Now to the hopeful side of things. A UCC pastor took the time to come and his heart was broken. He comes when he can and sometimes he is able to get his congregation to help offset the cost of pizza and pop and also get me some badly needed food and gas cards. Some of these kids have parents who spend the food stamps on beer or pot. I literally have some kids in suburbia who do not get to eat a full meal every day. His help and his kindness is so meaningful. I did have a rep from the Catholic League come for a few but then he stopped. He told me it was too emotionally exhausting for him. I had the local state rep come and see it and she left in tears and now she calls me every once in awhile and even stops by my house to see how things are going. She was affected and changed by it and she has literally been going door to door in her zone to learn about abuse and neglect and the kids who fall through the system and she is driven to try to improve things. I do not know how far she will get, but simply meeting them changed her on a fundamental level and she has tried to get me in the room with other people to help and she sees the frustration I have in that people smile a lot and then....walk away.

Ed and his wife came and saw it and I was honored by that. The next day we had lunch and he recognized that what we do is unlike anything he has ever seen and he and his wife told me "Pat, you cannot do this alone, you need help." and I said,"This is why I am the table with you." He was moved and he was touched and he wanted to help and he still wants to help, but to get that help requires jumping through hoops and doing things that, best as I can tell, may get me some funding as a young church, but would not help me rally people from other churches with other stories and other skills and resources to help me. NOT ED's FAULT! The institution sees the body of Christ as a collection of individual churches who may pump money into a general fund and the bodies are joined together merely by leaders as opposed to the people in the communities.

Now, the FCA. There was a large Christian youth convention in Chicago that I could not afford to take my kids to, but I was able to afford a booth. Me and the kids talked at the booth about what we do and how we do it and the FCA leader and everyone else who met them fell in love with the kids. My kids had over 70 kids from other youth groups sitting in a circle and sharing life. Youth pastors were amazed and told me they could do nothing like this because they could never get permission. As I entered the path of seeking out the FCA, it soon became apparent that I would get a check and they would get to brag about a demographic. I do not need just a check, I need wisdom and guidance and help and an opportunity to contribute to the party. These kids have energy and will do anything for anyone and want to and they want that opportunity to make a difference. They also desperately want to meet other people with other stories and be a greater part of this kingdom of God I teach them about. They see the Kingdom of God as all of us, not just the bunch of us in a small building in Lockport. My God, we are going into hospice centers to visit the dying and making sandwiches for the homeless.

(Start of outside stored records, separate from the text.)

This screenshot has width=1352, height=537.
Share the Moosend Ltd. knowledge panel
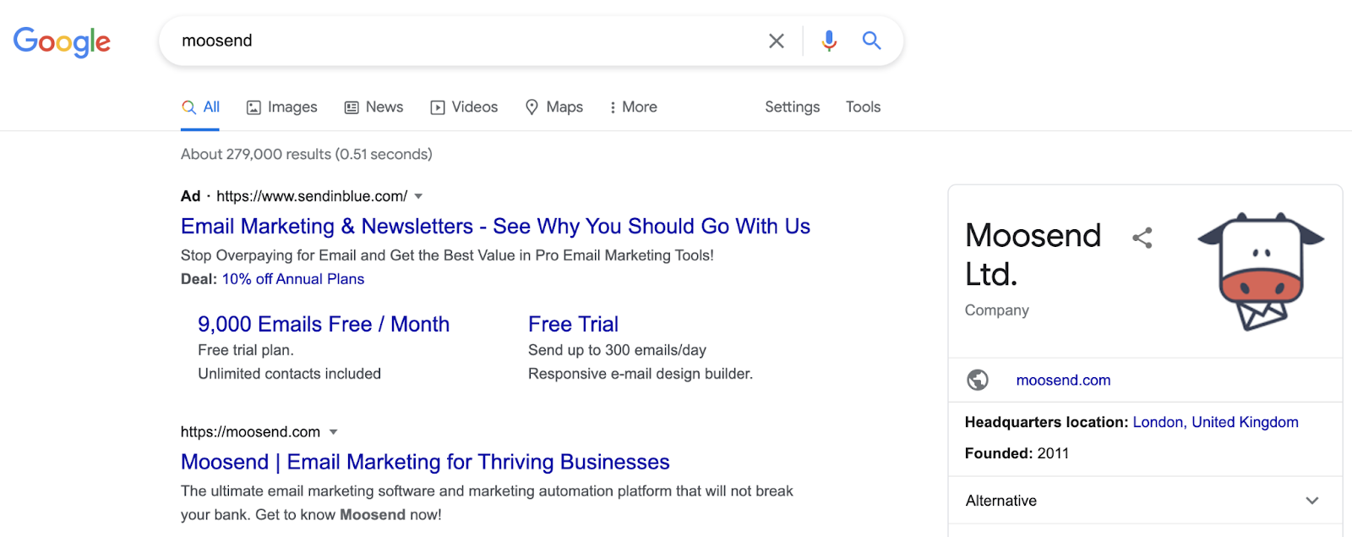click(1142, 238)
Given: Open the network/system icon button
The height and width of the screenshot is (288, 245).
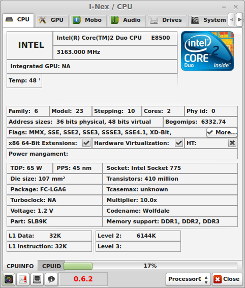Looking at the screenshot, I should coord(37,279).
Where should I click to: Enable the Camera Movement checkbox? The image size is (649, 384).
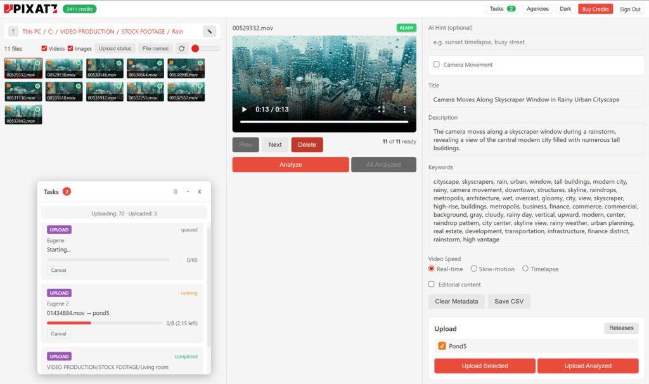point(437,65)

Now you see the frustrations, in part three I will tell you how once I let go of my anger, how this led to my conclusions and what those conclusions are.

11/19/2009 9:36 AM  
Blogger Pat Green He/Him/His said...

Welcome to part 3.

Now, I need to admit that my perceptions of the facts I laid out in part 1 and 2 may very well be skewed by past frustrations and anger. As I let go of the anger I was able to reflect. Understand, I made more than 100 copies of these letters and have talked to dozen's of pastors and leaders.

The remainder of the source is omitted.